We remain as the condition:
the unanswered question is open.
But it can be dismissed by logic. One can define what it must "sort of be like" and thus takes away all the layers of mistaken possibilities, like God, or even something more realistic like "that the totality is uncaused". It ties all the secondary level truths, which are of vital importance, into one logical reason for them to be truthful in the first place.
I think you might see this theory that is part of me now, as now being really just a delusional confidence building exercise, a delusion of grandeur. So be it. While I do get confidence from it, surety breeds confidence, it is just that it also because it just seems to fit into everything else, so I'm not seeing any reasons to dismiss it.
Well apart from this "still mind" business, which as I've mentioned does not fit into my present circumstances. Being outside of that though, or having not achieved that if you like, I could also call what you have a delusion of grandeur. It seems to me that those who attain the deepest understanding of reality, are more often than not, the most naturally sensitive people. If you are sensitive, you are likely to suffer more. This will cause some attributes to arise, like: negativity; scepticism; self-absorption; determination; a desire for solitude; reflection; desire to understand causes, empathy for the suffering of the unfortunate, etc.

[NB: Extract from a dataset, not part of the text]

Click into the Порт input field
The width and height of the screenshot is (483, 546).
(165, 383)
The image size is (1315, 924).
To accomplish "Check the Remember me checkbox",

Other than genetically, then from then on, your own life experiences will determine how you deal with those attributes. If the quest for truth begins early, when one is more naïve and say you cope well with controlling or beneficially steering the reactions your attributes cause, then you may be more inclined to the more mystical style of enlightenment, or you might get stuck in a uni. That is where part of your past self still is in your memories, most of which will never appear in your consciousness.
Others may have tougher time and be more hardened in some mental fashion. You have overly your earnest people, the "Needys", the need to be enlightened type, and you have the "Carefrees", and the not fully recovered from a "Breakdown-ers", the noticeably delusional - the "Self-Advertisers", the inwardly troubled "Jokers", and the Materialists like me who see the most real answers in the examination of things.

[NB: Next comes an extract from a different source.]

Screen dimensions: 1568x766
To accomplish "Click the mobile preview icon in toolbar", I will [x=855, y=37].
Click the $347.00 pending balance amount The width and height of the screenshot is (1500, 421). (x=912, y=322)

Lastly we have the Gurus, the ones appear to have the required wisdom-vibe.
We are all some of each, but with different mixes, different overall patterns. It is sometimes difficult to see where the delusions of grandeur are hidden.

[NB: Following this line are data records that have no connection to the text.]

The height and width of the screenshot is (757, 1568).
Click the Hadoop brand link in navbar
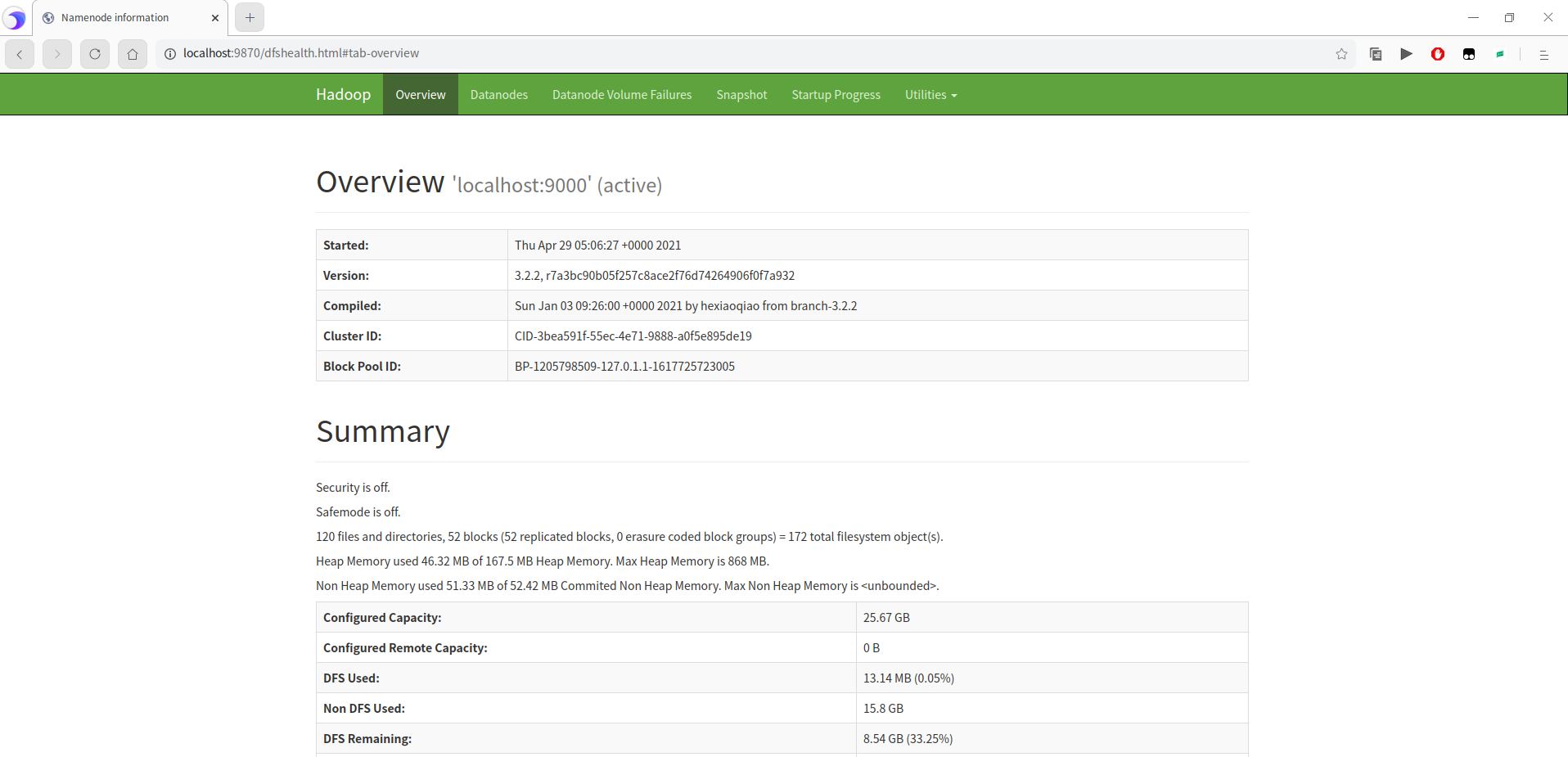(x=343, y=93)
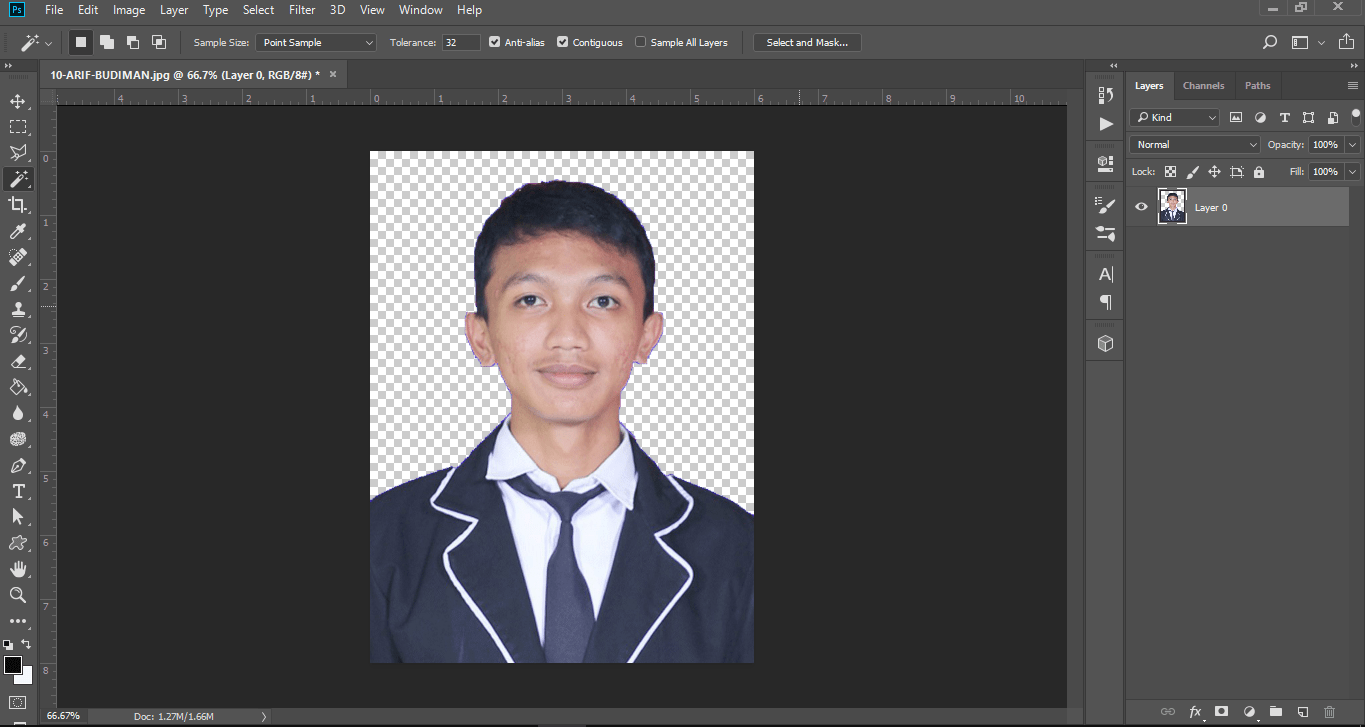
Task: Choose the Horizontal Type tool
Action: pyautogui.click(x=19, y=491)

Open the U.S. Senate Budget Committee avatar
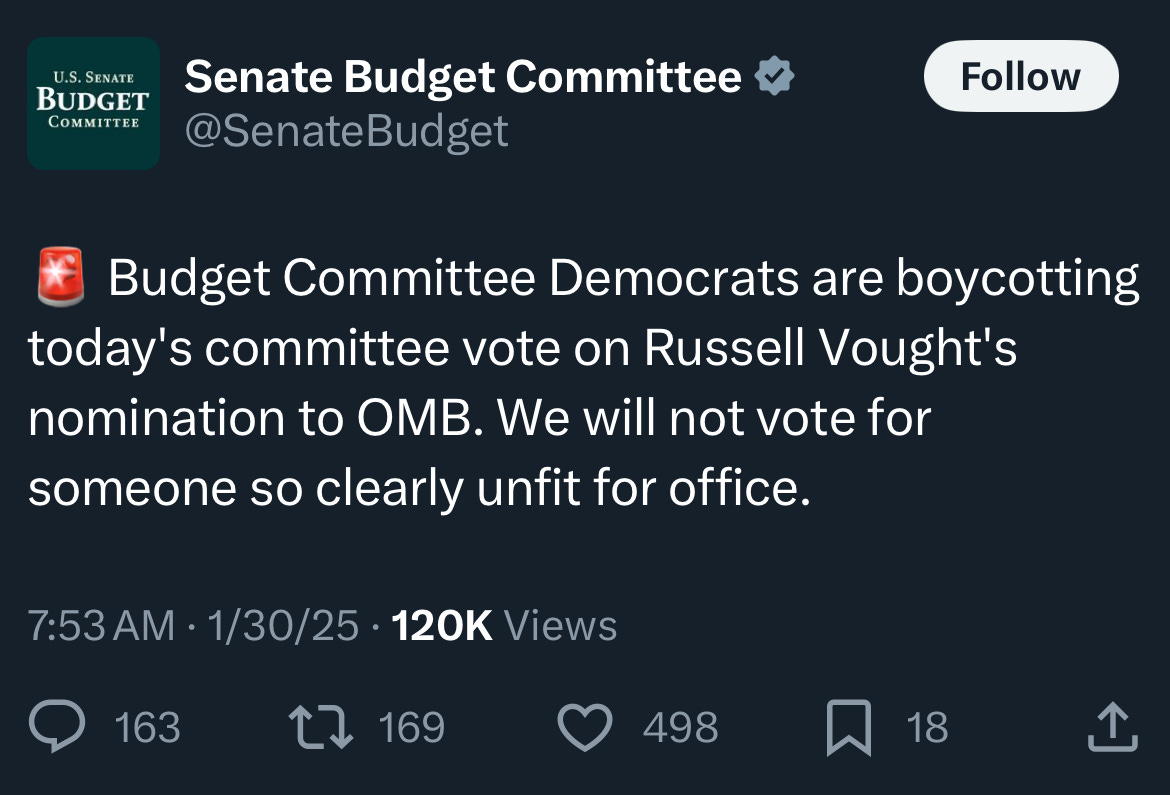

It is easier to be the writer of words than to be the reality behind them. All our other roles in life are acts of habit, and so to can this be, it can be just a skill. The tests at this forum though, are more difficult than anywhere else I've seen, all the actors fall down if sufficiently questioned.
Over the years, there are some people I've not been able to dismiss as not being enlightened, but I haven't been paying that much attention in the last few years. I probably wont back here long unless I can find something novel to talk about or get too bored at work :) Tired of the old scripts. This has been fun though. I've discovered a bit more about my theory and had a nice bout of free range philosophical reasoning, discovering some things from my own mind. Who knows, maybe I've even learnt something about your way of thinking but don’t realise it yet (bearing in mind that I agree with pretty much everything you've said, either completely or from one angle, and the important sticking point, the still-mind, has to have more causes than just conversational ones).